◆ **Selected excerpt**:
· · · ·

This case was specifically about whether adding "on a computer" would make something patentable that is otherwise not, but it does have wide implications beyond software patents, including possibly business-method patents.
The things that are by their very existence unpatentable are abstract ideas, and things preexisting in nature (possibly among other things that I am not remembering). This ruling was actually more wide reaching than the red hat article suggested, because it establishes tests specifically to be used in the future and not making it so narrow as they like to do, so that the ruling would only apply to the case at hand.
This ruling doesn't just apply to software patents. The common law rule now is that if anything is not already patentable such as an idea or thing of nature, you can't patent a method based on that thing if the steps of that method are themselves well known or obvious to the industry to which they apply. In this case, an abstract idea combined with an implementation on a generic computer is considered unpatentable, and the precedent cited was from Mayo v. Prometheus where a biological function (i.e. naturally occurring) combined with a common medical procedure to measure that function was considered unpatentable by the same logic. Since Clarence Thomas relied so heavily on Mayo for this decision, that rule now seems to apply not only to stupid software patents, but anything in any industry that seems obvious to those in that industry.
In a way, they did comment on whether specific software-implementation claims would be patentable by pointing out that this claim specifically did not further the state of computing technology, suggesting that software that was truly innovative that did advance the technology and didn't just use methods "well known" and "long in use" may themselves be patentable. Otherwise, why point out that this particular software was specifically unpatentable because it was "well known" and "long in use"?
Interestingly enough, Sotomayor wrote her concurring opinion specifically to make a statement about how she thinks business methods are themselves unpatentable. I don't think concurring opinions have any common law teeth like the primary opinion does, so we don't have any specific precedent regarding business method patents. But we do know how 3 of the justices feel about them (since Ginsburg and Breyer joined Sotomayor's concurring opinion).

· · · ·

◆ **Excerpted data**:

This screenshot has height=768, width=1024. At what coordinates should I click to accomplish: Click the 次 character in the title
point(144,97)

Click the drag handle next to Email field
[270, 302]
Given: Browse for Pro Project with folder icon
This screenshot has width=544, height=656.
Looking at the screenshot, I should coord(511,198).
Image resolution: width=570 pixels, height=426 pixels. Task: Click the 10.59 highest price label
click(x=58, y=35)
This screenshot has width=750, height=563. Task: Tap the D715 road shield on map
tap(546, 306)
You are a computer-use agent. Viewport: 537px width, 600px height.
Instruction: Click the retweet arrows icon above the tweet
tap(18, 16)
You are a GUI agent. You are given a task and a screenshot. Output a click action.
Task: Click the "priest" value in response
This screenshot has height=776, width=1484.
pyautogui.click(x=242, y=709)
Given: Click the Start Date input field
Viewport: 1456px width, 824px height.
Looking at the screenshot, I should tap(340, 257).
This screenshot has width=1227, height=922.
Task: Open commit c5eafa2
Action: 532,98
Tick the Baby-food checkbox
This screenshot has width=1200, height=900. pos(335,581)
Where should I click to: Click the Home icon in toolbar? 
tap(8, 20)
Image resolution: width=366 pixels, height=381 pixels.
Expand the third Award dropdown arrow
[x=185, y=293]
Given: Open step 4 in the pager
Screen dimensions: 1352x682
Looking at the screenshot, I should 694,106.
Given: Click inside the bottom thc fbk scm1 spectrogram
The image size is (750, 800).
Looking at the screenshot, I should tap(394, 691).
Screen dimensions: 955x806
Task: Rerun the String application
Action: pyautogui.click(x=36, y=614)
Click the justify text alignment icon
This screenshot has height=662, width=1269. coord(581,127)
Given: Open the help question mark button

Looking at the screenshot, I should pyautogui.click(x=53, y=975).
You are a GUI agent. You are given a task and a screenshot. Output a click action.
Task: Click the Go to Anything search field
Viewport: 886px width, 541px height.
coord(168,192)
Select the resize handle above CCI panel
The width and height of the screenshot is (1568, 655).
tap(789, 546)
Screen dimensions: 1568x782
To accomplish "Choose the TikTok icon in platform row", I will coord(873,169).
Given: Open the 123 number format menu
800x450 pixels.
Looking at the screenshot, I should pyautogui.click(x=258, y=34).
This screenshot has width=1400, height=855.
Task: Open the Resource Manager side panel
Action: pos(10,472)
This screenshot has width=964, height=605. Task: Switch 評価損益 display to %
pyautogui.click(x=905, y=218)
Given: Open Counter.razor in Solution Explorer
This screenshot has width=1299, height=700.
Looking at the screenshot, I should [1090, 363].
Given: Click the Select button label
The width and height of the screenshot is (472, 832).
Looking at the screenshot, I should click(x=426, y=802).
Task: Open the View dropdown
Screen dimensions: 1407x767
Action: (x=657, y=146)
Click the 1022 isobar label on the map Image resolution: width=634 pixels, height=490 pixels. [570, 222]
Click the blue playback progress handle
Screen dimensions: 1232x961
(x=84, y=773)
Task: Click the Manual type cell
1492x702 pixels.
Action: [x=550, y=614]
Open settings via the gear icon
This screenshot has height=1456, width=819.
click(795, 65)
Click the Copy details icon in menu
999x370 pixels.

· · · ·

◆ **Exercise objective**:
List every justice named in the patent-ruling commentary above.

◆ **Solved exercise**:
Clarence Thomas, Sotomayor, Ginsburg, Breyer